Let’s first look at the SP-Congress talks. It took three meetings, a defiant SP and the exit of RLD for the Congress to realise that it would have to be realistic and ready to bend. While Akhilesh Yadav had assured the Congress that he would join the Bharat Jodo Nyay Yatra in either Amethi or Raebareli, he skipped it, upsetting the Congress. To make it worse, Yadav said he would join the Yatra only after seat sharing was cleared. He went a step ahead and announced tickets for 11 seats — two of them being those on which Congress had to fight.
Meanwhile, Priyanka Vadra may have had to skip the Yatra, but she was doing all the backroom negotiations. Sources close to her told News18: “With her speaking to Akhilesh Yadav, the alliance took the final shape.” But the realistic politician that Priyanka Vadra is, she conveyed it to top leaders, including Rahul Gandhi, that it’s best to compromise a little. A win is more important than ego.
The harsh reality is that the Congress has only one Lok Sabha seat in UP’s Raebareli. Also, in the last elections, the Congress lost deposit on 12 of the 17 seats on which it has been given tickets now. Sources say Priyanka Vadra has been asking for and given all such data and she realised that being stubborn would hurt the Congress more than the SP.
Unlike SP, BSP and BJP, Congress no longer has any committed voter base in the state. Also, the exit of Jayant Chaudhary was seen as a setback and the Congress didn’t want to take any more chances.

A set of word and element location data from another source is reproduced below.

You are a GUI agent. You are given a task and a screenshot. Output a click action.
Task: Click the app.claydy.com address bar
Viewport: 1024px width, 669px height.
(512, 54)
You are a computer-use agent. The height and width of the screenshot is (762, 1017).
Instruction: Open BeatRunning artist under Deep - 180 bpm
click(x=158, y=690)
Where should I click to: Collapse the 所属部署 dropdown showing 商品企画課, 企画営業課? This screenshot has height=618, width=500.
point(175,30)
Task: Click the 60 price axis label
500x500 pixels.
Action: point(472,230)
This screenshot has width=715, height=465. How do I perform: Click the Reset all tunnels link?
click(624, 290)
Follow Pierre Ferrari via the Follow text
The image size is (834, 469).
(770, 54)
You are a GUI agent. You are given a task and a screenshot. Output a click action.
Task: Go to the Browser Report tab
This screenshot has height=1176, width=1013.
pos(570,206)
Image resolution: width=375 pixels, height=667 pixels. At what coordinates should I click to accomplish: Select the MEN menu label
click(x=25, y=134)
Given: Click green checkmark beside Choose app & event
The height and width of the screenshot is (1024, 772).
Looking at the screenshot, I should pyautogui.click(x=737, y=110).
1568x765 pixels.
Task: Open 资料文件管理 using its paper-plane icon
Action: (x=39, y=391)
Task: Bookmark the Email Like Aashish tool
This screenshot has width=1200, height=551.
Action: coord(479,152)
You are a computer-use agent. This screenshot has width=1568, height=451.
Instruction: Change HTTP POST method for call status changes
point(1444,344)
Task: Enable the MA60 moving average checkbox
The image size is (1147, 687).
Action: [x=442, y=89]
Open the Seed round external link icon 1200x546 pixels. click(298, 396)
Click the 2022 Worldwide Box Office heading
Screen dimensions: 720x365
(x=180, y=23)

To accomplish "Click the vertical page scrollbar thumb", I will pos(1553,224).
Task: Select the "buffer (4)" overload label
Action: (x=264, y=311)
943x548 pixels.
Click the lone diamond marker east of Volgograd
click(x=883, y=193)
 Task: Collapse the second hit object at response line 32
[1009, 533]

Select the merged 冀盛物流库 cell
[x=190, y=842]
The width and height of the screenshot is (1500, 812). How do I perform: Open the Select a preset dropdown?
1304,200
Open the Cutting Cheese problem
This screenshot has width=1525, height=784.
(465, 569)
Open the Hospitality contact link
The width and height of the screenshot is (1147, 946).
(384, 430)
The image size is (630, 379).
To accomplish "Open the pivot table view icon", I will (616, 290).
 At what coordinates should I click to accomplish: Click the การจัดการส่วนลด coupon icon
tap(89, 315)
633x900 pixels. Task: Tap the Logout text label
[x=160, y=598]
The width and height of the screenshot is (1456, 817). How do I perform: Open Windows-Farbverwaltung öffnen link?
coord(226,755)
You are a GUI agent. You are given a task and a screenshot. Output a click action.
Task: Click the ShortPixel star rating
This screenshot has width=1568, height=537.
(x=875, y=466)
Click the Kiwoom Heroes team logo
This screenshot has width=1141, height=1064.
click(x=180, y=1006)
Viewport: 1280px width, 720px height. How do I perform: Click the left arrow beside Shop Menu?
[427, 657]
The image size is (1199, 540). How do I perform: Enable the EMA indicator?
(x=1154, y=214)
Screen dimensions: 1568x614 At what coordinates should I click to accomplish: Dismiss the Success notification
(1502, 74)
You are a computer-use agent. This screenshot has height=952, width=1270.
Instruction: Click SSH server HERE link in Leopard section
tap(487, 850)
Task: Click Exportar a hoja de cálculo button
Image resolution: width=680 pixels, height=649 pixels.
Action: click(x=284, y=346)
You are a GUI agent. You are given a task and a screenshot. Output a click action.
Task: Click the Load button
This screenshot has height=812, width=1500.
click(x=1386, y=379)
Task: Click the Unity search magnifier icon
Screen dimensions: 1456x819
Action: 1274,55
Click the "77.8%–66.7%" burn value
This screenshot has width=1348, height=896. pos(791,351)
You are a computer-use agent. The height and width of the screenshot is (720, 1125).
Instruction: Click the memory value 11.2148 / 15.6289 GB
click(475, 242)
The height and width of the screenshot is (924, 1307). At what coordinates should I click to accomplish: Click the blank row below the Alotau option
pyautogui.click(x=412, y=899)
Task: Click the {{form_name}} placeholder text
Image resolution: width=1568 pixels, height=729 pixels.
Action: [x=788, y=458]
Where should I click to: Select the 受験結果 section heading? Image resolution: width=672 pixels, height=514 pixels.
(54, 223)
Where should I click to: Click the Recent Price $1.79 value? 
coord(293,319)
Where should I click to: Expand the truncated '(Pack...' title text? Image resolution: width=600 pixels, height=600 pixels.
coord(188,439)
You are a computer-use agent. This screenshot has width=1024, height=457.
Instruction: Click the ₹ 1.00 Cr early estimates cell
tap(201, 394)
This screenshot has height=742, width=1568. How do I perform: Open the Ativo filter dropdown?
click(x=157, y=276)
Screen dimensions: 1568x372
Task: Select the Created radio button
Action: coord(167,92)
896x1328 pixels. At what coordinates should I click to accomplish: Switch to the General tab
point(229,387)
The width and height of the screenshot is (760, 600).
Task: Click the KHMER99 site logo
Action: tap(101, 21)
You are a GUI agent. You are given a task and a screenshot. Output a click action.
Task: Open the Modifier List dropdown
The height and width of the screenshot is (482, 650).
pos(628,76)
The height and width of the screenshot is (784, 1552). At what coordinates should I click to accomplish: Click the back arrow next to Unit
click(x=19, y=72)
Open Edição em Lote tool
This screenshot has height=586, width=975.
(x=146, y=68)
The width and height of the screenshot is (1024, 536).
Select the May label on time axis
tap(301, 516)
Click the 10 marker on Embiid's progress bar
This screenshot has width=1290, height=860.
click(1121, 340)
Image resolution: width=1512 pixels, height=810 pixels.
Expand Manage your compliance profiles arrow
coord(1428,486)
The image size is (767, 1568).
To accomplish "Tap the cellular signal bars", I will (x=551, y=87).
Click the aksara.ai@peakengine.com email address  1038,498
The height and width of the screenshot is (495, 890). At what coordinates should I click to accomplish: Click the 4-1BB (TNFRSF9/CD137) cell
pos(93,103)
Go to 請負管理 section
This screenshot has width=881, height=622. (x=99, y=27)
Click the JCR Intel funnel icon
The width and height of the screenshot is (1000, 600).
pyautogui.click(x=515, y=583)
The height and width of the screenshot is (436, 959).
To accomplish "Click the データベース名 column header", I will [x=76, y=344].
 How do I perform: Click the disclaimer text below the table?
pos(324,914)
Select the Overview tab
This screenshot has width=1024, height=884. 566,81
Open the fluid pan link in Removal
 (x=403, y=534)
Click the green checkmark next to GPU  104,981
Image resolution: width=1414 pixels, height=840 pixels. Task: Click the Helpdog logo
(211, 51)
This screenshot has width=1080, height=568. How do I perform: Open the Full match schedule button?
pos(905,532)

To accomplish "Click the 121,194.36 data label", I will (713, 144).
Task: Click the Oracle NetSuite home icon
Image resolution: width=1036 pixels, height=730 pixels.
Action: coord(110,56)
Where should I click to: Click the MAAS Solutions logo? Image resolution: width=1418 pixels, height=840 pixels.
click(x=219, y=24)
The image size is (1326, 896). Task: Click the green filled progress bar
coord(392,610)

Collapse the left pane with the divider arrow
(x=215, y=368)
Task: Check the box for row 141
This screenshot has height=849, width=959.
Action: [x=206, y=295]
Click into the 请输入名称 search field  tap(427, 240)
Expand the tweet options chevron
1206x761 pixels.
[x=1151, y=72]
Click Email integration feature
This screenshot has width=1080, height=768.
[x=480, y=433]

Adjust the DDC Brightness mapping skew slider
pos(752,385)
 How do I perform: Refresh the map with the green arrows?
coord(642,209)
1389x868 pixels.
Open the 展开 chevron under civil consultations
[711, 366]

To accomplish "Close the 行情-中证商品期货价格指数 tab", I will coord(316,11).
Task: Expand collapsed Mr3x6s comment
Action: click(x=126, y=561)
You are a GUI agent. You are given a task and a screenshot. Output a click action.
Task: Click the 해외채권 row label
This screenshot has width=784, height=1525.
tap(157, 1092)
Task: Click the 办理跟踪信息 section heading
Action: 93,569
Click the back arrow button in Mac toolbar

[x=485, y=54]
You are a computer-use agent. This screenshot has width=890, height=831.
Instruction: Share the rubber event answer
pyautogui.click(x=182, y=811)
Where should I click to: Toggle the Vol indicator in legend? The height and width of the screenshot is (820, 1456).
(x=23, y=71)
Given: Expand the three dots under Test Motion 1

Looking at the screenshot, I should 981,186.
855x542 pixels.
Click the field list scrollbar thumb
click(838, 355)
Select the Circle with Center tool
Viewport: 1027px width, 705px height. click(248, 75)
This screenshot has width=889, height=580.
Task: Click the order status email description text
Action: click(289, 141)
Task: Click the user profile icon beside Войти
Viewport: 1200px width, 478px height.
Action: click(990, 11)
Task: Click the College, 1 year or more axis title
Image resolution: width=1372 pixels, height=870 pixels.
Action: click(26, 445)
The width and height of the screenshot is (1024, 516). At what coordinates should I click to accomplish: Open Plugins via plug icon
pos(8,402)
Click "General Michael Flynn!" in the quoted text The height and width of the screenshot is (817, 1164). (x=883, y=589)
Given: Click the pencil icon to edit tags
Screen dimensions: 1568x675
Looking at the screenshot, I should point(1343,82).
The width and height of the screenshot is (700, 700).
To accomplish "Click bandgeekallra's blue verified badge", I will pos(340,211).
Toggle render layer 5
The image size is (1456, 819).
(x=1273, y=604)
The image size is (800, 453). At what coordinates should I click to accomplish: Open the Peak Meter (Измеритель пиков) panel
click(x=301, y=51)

To come to AAP and Congress, the win in the Supreme Court on the Chandigarh councillor polls left both the parties elated. Despite some naysayers in the Congress upset over seat sharing in Delhi and Punjab, the truce that Rahul Gandhi and Mallikarjun Kharge agreed to was that while Punjab would be off limit, in Delhi the Congress was keen to go ahead.
Congress initially asked for four seats but when Rahul Gandhi, Kharge and KC Venugopal intervened — sensing the fact that it hardly has any leaders who can contest — the party agreed to fight for less and agreed on three seats. While AAP was ready to give Chandni Chowk, East and Northeast, Congress wanted New Delhi too.
However, with exodus, slow momentum, and the fact that it has little base left in the North, the Congress has seen the writing on the wall and decided to settle for a compromise. Many would see this as a mighty climb down by the once Grand Old Party.